Please lay out the material as a numbered list, starting with the line that contains "Where should I click to: Open the 回收站" and going on through the line that contains "pos(21,295)", both included. Leave out blank lines and the pictures.
------
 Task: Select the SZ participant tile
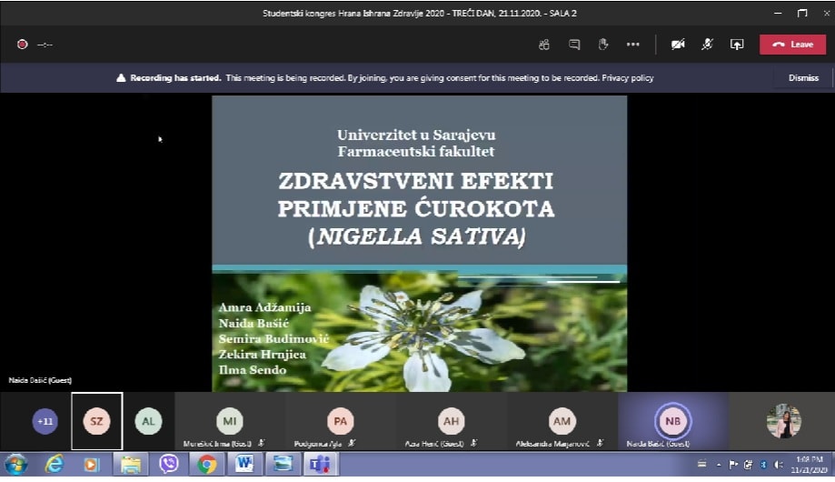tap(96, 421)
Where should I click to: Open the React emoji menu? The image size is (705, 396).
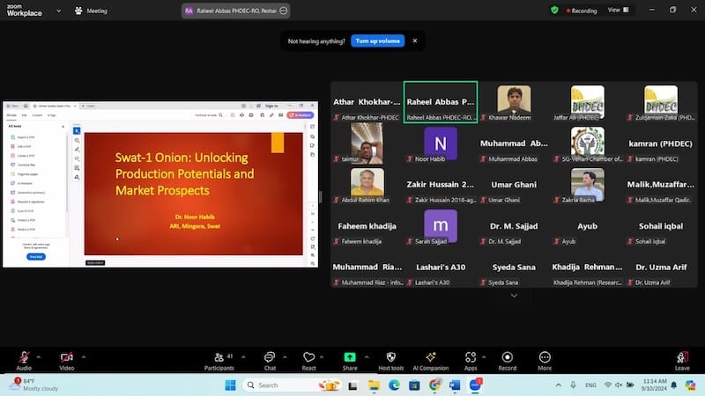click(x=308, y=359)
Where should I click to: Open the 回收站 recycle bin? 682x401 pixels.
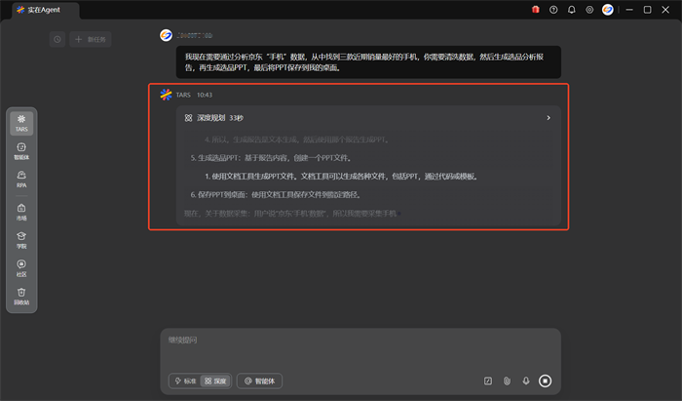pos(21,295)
------
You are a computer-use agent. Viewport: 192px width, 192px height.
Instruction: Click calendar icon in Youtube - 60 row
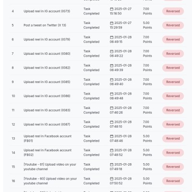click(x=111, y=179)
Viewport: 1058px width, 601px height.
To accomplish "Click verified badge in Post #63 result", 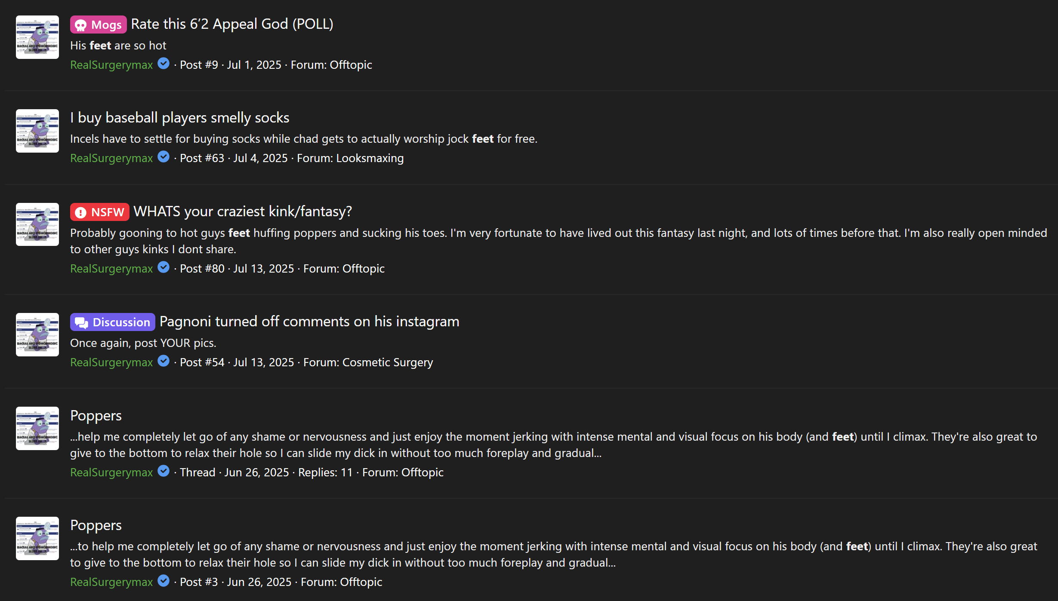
------
** Written solution **
1. Where should I click to: Open the 回收站 recycle bin? 682x401 pixels.
2. pos(21,295)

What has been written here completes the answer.